14. The method of claim 13, wherein the nucleotide occurrence of each nucleotide position of the labeled oligonucleotide probe is identified by a number of copies of a unique signal molecule.

15. The method of claim 11, wherein each labeled oligonucleotide probe comprises an intensity reference signal molecule.

16. The method of claim 11, wherein each oligonucleotide is an identical length of about 10 to 50 nucleotides.

17. The method of claim 11, wherein the population of labeled oligonucleotide probes comprises all possible sequence combinations of an oligonucleotide of the identical length.

18. The method of claim 11, wherein the signal molecules are Raman labels.

19. The method of claim 18, wherein the series of signal molecules comprise a polymethine dye or a signal molecule of Table 1.

20. The method of claim 11, wherein the signal molecules are fluorescent labels or quantum dots.

21. The method of claim 11, wherein the signal molecules are a series of nanotags.

22. The method of claim 11, further comprising contacting the target nucleic acid, or a fragment thereof, with a population of capture oligonucleotide probes bound to a substrate at a series of spot locations before contacting the target nucleic acid with the population of labeled oligonucleotide probes.

23. The method of claim 22, further comprising ligating labeled oligonucleotide probes with capture oligonucleotide probes that bind adjacent target segments of the target nucleic acid.

24. A reaction mixture, comprising a target polynucleotide and a population of labeled probes, wherein each labeled probe comprises an oligonucleotide associated with a series of detectably distinguishable signal molecules, the nucleotide sequence of each oligonucleotide being represented by the number and type of signal molecules associated with the oligonucleotide, wherein the number of probes exceeds the number of unique signal molecules.
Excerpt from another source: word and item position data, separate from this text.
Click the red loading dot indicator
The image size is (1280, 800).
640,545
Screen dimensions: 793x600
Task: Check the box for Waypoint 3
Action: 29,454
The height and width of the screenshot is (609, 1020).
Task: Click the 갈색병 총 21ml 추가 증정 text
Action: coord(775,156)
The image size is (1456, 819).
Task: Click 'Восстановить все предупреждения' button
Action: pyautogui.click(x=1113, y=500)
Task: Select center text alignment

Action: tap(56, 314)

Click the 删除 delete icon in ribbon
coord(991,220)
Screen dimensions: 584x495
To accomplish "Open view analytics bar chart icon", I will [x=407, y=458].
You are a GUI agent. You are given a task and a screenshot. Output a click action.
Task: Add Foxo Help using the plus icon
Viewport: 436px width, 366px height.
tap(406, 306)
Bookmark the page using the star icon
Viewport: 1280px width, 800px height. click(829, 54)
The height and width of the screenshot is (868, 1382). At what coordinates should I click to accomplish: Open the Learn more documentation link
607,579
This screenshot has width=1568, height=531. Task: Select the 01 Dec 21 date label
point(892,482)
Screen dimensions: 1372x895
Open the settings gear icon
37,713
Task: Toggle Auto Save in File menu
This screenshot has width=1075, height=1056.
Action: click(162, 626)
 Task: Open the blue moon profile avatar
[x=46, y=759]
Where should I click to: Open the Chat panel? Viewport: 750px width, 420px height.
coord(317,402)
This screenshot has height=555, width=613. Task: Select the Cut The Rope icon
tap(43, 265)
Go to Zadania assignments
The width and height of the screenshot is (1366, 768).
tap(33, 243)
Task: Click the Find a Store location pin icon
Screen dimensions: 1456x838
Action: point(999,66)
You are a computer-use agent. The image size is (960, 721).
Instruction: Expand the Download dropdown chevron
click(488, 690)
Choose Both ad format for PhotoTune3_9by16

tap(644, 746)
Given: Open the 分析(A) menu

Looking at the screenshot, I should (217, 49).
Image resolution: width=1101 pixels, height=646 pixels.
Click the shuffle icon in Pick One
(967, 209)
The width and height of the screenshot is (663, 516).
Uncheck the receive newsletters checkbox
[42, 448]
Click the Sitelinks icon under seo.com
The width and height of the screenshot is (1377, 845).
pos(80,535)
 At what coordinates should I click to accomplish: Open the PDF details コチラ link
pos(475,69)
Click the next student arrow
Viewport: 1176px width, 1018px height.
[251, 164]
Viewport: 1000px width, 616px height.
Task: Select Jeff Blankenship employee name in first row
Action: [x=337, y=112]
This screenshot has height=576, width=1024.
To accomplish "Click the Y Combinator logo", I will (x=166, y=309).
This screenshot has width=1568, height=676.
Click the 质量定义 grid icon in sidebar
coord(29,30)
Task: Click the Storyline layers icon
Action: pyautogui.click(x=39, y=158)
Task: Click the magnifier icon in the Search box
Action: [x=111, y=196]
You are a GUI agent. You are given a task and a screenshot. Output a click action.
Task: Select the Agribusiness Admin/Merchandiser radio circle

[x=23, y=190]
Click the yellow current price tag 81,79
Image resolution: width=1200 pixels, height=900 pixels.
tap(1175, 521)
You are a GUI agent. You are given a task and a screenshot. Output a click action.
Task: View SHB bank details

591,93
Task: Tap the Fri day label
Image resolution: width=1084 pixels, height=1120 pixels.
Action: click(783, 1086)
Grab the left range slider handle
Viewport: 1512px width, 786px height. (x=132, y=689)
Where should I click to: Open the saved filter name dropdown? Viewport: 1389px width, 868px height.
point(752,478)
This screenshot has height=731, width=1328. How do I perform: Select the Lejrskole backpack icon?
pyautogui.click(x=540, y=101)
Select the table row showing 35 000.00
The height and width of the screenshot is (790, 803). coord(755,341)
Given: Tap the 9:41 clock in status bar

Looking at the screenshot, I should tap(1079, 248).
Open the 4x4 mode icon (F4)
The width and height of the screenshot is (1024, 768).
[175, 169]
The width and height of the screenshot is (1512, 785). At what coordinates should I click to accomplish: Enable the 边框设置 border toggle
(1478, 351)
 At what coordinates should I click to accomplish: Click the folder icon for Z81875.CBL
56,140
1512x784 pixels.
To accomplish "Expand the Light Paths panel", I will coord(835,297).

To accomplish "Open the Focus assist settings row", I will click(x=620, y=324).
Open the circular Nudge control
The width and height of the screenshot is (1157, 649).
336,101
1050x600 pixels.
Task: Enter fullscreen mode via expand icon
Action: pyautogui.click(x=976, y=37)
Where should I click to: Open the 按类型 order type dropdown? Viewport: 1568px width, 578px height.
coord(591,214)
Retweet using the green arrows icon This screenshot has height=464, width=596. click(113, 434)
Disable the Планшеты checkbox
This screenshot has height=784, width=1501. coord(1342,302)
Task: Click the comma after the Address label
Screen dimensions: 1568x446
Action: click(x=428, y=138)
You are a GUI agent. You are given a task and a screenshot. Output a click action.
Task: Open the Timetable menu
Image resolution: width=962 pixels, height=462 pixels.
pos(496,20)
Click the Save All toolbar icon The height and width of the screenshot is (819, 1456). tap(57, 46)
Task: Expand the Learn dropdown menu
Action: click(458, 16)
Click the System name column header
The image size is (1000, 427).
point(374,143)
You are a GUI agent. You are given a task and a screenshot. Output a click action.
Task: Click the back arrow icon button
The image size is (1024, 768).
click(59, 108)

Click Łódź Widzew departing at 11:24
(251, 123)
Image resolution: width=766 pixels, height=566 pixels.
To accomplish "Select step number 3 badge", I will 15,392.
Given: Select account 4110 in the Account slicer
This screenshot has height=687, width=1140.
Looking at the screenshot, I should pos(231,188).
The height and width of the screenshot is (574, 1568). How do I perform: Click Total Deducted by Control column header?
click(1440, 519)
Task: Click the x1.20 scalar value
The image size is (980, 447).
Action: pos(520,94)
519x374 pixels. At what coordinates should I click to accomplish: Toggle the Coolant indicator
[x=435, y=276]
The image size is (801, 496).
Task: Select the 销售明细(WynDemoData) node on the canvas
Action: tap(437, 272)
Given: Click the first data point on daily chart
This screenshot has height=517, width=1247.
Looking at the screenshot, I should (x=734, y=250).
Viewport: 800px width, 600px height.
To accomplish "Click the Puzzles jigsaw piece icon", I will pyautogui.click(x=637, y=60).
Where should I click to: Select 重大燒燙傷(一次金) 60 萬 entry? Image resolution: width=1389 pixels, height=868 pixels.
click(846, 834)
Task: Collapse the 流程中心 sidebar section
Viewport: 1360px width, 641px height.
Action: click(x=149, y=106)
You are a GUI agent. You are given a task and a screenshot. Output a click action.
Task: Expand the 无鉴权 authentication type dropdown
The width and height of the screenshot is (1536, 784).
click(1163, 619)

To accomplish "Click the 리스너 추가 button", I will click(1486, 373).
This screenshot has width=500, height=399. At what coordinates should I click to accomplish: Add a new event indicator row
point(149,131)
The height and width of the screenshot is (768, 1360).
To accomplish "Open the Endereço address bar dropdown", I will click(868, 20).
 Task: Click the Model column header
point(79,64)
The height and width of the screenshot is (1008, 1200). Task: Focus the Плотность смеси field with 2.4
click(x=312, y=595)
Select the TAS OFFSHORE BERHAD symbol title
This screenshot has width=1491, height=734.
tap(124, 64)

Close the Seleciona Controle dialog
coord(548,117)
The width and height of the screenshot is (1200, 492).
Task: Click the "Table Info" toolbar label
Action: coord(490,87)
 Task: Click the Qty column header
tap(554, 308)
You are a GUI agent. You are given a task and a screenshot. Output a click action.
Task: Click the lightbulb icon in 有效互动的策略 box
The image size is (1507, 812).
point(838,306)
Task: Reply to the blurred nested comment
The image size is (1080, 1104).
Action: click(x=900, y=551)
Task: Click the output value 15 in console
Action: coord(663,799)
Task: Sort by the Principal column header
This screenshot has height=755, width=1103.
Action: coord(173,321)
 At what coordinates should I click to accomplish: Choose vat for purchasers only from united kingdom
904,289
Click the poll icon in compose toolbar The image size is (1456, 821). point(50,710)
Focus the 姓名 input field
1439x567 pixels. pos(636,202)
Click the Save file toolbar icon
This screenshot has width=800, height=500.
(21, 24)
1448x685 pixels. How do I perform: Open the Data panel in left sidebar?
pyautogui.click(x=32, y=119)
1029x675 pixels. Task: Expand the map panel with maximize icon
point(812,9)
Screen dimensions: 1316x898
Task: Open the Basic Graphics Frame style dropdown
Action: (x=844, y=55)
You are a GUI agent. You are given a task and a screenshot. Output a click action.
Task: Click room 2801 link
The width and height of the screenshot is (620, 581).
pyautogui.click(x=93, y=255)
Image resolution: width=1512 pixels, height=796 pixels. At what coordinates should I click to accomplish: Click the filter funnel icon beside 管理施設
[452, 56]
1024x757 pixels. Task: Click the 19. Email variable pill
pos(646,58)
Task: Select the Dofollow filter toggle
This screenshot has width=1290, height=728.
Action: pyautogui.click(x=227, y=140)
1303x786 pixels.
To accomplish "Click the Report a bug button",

25. The reaction mixture of claim 24, wherein each unique signal molecule is present up to 4 times per labeled oligonucleotide probe.

26. The reaction mixture of claim 25, wherein the number of unique signal molecules is equal to the number of nucleotides of the labeled oligonucleotide probe.

27. The reaction mixture of claim 26, wherein the nucleotide occurrence of each nucleotide position of the labeled oligonucleotide probe is identified by a number of copies of a unique signal molecule.

28. The reaction mixture of claim 24, wherein each labeled oligonucleotide probe comprises an intensity reference signal molecule.

29. The reaction mixture of claim 24, wherein each oligonucleotide is an identical length of about 10 to 50 nucleotides.

30. The reaction mixture of claim 24, wherein the population of labeled oligonucleotide probes comprises all possible sequence combinations of an oligonucleotide of the identical length.

31. The reaction mixture of claim 24, wherein the signal molecules are Raman labels.

32. The reaction mixture of claim 31, wherein the series of signal molecules comprise a polymethine dye or a signal molecule of Table 1.

33. The reaction mixture of claim 24, wherein the signal molecules are fluorescent labels.

34. The reaction mixture of claim 24, wherein the signal molecules are a series of nanotags.